Nuru Leadership Program: How Do You Measure Leadership?
This is a question we have often contemplated in Leadership, and while it seems on the surface to be inherently complicated, we are slowly beginning to make sense of it. In a previous blog post I mentioned that one way of measuring our program will be through the Staff Leadership Review. In addition to this, another form of measurement that we continue to use is that of assessments. In the past, participants have generally taken an assessment after each of our trainings. The result of these assessments helps us determine how much participants are learning and if our trainings are having an impact. There were a few hitches in this plan: first, some employees at Nuru struggle with reading and writing and so their test scores were consistently low due to this and not because of miscomprehension; and second, in the past we had no way of knowing how much knowledge participants already possessed before attending our classes, making it unclear as to how much they actually learned in the trainings.

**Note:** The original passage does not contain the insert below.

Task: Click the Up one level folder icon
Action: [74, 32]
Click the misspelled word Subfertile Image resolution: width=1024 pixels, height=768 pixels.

As we embark on teaching Basic Nuru Leadership Training (BNLT), we have instituted a pre and post test. The idea behind this is that participants will take the same assessment at the beginning of class, before they have actually learned anything about the topic, and then again at the end of class after our team has taught all of our lessons. These two sets of scores will help us to understand how much knowledge each person came in with and exactly how much each participant learned in our trainings. They will be able to show us an immediate impact about how our classes directly contribute to an increase in knowledge in each participant. This is important data for us to have for a variety of reasons. It can help us improve our teaching methods, evaluate our curriculum, and see where there may be gaps in our teaching. More importantly, it can also help us to prove that our trainings have had a direct impact on Nuru staff, which in turn should have a direct impact on their work performance.
We are also at the beginning stages of instituting oral assessments for select participants. In our classes there are some individuals that struggle with reading and writing and this can often make sitting down to take our written assessments a very stressful and difficult experience. As a place to start with instituting oral assessments, we have identified one individual known to struggle with literacy. Instead of taking a written assessment, that he most likely would not be able to complete, we took a different approach and decided to ask him the assessment questions orally instead. Due to the opportunity to take oral assessments, on both our Feedback and Focus Project One (FP1) trainings, he scored upwards of 70%, well above our standard 60% pass mark. This is revolutionary for our program. It is entirely possible that our impact is much larger than we are actually able to show right now, simply due to the fact that in the past our assessments had all been written instead of oral. It is incredibly exciting to know that with this one shift, it is possible for individuals to gain confidence as they perform better, and also for our program to gain accurate data of our impact.
We are continually reflecting on the idea of measuring Leadership and often work closely in conjunction with Monitoring and Evaluation (M&E) in order to hone our methods and brainstorm new ones as well. As the program grows, our methods of measurement will also undoubtedly grow and improve. In the meantime we have the Staff Leadership Review, pre and post assessments, and also portions of performance reviews in which to gather data about our program. The picture of Leadership’s impact is slowly coming to realization and it is shaping up to be very positive.